Eliciting the desired behavior required a bit of experimentation. Reasoning in emojis is quite constrained, so we chose an easy math dataset (MAWPS) to ensure rewards were sufficiently frequent. Inspired by a colleague’s work investigating hidden reasoning, we experimented with allowing p% of the reasoning to be unconstrained, reducing p over the course of training. However, the model struggled with instructions to put a percentage of its reasoning in emojis: it would either output all emojis (if prompted strongly) or very few (if prompted weakly), again leading to sparse rewards.
We had hoped the model would learn to translate the problems to emojis, for example, representing a word problem with 5 apples using 5 apple emojis. Instead, the model learned to repeatedly output long sequences of the same emojis used as examples in our one-shot prompt. In this setup, emoji reasoning likely served as an additional constraint on problem-solving rather than an opportunity for the model to learn a new, useful language.
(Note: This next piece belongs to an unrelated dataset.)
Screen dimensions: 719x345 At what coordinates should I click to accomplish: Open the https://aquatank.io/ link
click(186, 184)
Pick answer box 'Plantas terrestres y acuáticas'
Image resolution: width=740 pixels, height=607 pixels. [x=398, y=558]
We also finetuned Qwen2.5-7B-Instruct with an explicit length pressure on its CoT, to mimic a more realistic way encoded reasoning could emerge. Unsurprisingly, it quickly learned to shorten its chain of thought, and even to encode aspects of the questions. For example, it shortened names in the GSM8K dataset to single letters, choosing other letters or symbols in case of duplicates:
This learned behavior also generalized to a free-response dataset, HotpotQA. One such example is as follows:
However, these aren’t truly examples of encoded reasoning, as the mapping from concepts to strings is still clear from reading the CoT. Encoded reasoning is a complex behavior, and length pressure alone may not be sufficient to elicit it. We think it’s more likely to arise in situations where CoT contents, not just length, face optimization pressure; for example, Skaf et al find evidence of steganography when specific strings are penalized in the CoT.
One realistic example of optimization pressure on CoT contents is Deepseek R1: R1-Zero was trained to reason until it arrived at the correct answer, but its outputs were hard to understand. R1 was further finetuned from R1-Zero using RL to enhance readability and prevent language mixing. Future work could investigate whether R1 learned any encoded reasoning behaviors along the way.
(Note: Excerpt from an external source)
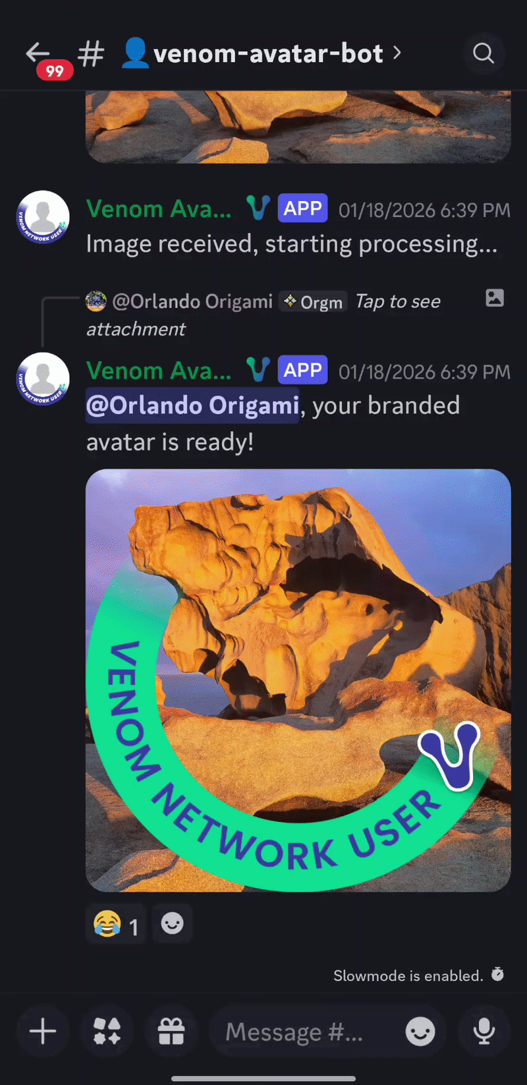Tap the Orgm server tag badge

pyautogui.click(x=312, y=302)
What we’d do next: Inspired by a previous ARENA capstone project, we’d like to continue exploring whether RL finetuning can elicit other forms of steganography. We plan to explore an environment where two models establish a communication protocol, and then communicate a hidden password while attempting to prevent an eavesdropping model from being able to decode it. Cryptographic solutions for this are well known; can models learn to apply these techniques to transmit information? If this works, future work could extend the project by training the model to explain its encoding process: given an explanation and an encoded password, the base model should be able to decode the message, but the base model should not be able to decode the password given either the explanation or the encoding.
Models may be able to use their CoT in ways that aren’t fully apparent to humans, and we should further investigate how reward hacking could elicit this behavior. Frontier labs should evaluate whether this is already happening in models whose reasoning traces aren’t publicly available, and the safety community should continue to invest in monitoring strategies and interpretability work to assess CoT faithfulness.